Let's say we are using 2 computer nodes, each with 4 GPUs. Then:
* world size = 8
* on each node, local rank of each GPU will be 0-3
* the global rank of each GPU will be 0-7
* we will use pytorch's `torch.distributed.launch` module to spawn 8 processes, one for each GPU. More on this later.

In [None]:
# this will be 0-3 if you have 4 GPUs on curr node
args.gpu = args.local_rank
torch.cuda.set_device(args.gpu)
torch.distributed.init_process_group(backend='nccl',
                                     init_method='env://')
# this is the total # of GPUs across all nodes
# if using 2 nodes with 4 GPUs each, world size is 8
args.world_size = torch.distributed.get_world_size()

You load your model, and initialize your optimizer like how you usually do in pytorch. However, you need to perform learning rate scaling to combat the difficulties of learning in a distributed context. If your global batch size is 4 times your normal learning rate, then you need to mulitple your learning rate by 4 to "speed up" training at the early stage.

In [None]:
model = models.resnet50(pretrained=True)
model.cuda()
# Scale init learning rate based on global batch size
args.lr = args.lr * float(args.batch_size*args.world_size)/256.
optimizer = torch.optim.SGD(model.parameters(), args.lr,
                            momentum=args.momentum,
                            weight_decay=args.weight_decay)

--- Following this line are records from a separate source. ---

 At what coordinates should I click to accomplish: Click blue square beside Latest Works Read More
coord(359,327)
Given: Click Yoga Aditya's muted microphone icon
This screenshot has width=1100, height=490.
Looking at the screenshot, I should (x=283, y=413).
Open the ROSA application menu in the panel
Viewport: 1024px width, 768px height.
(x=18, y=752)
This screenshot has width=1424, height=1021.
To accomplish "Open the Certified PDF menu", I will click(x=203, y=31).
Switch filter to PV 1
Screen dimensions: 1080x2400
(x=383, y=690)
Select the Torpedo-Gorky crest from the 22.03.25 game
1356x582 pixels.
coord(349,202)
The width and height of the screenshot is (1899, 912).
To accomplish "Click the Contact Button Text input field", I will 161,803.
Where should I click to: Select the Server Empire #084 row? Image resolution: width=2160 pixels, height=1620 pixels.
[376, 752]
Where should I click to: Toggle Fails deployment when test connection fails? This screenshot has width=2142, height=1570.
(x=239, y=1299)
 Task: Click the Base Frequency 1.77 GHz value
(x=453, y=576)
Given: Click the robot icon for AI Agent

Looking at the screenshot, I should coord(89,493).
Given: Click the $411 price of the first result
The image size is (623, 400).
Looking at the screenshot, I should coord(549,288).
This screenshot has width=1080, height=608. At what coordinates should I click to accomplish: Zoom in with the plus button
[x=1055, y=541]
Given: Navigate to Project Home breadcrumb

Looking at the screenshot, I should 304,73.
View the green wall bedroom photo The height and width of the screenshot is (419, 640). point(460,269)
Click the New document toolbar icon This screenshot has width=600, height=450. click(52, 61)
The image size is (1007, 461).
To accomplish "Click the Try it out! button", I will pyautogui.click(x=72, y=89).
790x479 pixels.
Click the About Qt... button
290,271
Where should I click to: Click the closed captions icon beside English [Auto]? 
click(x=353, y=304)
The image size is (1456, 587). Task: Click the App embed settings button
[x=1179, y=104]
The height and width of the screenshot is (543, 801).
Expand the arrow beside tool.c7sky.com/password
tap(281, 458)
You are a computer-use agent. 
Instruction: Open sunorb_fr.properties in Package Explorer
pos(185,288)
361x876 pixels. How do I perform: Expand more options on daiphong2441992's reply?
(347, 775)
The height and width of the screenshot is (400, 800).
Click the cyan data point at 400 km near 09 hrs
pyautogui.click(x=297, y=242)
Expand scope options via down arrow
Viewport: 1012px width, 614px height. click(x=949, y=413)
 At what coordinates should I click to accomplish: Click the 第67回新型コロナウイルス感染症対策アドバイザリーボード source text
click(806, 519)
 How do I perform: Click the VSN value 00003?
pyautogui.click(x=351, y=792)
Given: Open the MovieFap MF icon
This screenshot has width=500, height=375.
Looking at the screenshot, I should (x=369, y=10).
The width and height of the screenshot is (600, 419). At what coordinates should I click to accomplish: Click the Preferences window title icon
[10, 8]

`apex.amp` is a tool to enable mixed precision training when using `apex`. 

Optimization level ranges from: "O0" to "O3". Typically we use either "O1" or "O2". More details: https://nvidia.github.io/apex/amp.html#opt-levels
* O0: pure FP32 training
* O1: GEMMs and convolutions are in FP16, model weights, softmax are in FP32
* O2: “Almost FP16” Mixed Precision. O2 casts the model weights to FP16, patches the model’s forward method to cast input data to FP16, keeps batchnorms in FP32, maintains FP32 master weights, updates the optimizer’s param_groups so that the optimizer.step() acts directly on the FP32 weights
* O3: pure FP16 training, but not stable. Only use as a speedy baseline.

In [None]:
# Initialize Amp.  Amp accepts either values or strings for the optional override arguments,
# for convenient interoperation with argparse.
model, optimizer = amp.initialize(model, optimizer,
                                  opt_level=args.opt_level,
                                  keep_batchnorm_fp32=args.keep_batchnorm_fp32,)

Wrap your model with `apex.parallel.DistributedDataParallel`. It is similar to `torch.nn.parallel.DistributedDataParallel`. It enables convenient multiprocess distributed training, optimized for NVIDIA's NCCL communication library.

Define your loss function like before.

In [None]:
model = DDP(model, delay_allreduce=True)
criterion = nn.CrossEntropyLoss().cuda()

Define your training and test dataset like before. However, you need to call `torch.utils.data.distributed.DistributedSampler` to makes sure that each process gets a different slice of the training data during distributed training.

In [None]:
train_dataset = datasets.ImageFolder(
    traindir,
    transforms.Compose([
        transforms.RandomResizedCrop(crop_size),
        transforms.RandomHorizontalFlip(),
        # transforms.ToTensor(), Too slow
        # normalize,
    ]))
val_dataset = datasets.ImageFolder(valdir, transforms.Compose([
        transforms.Resize(val_size),
        transforms.CenterCrop(crop_size),
    ]))
train_sampler = torch.utils.data.distributed.DistributedSampler(train_dataset)
val_sampler = torch.utils.data.distributed.DistributedSampler(val_dataset)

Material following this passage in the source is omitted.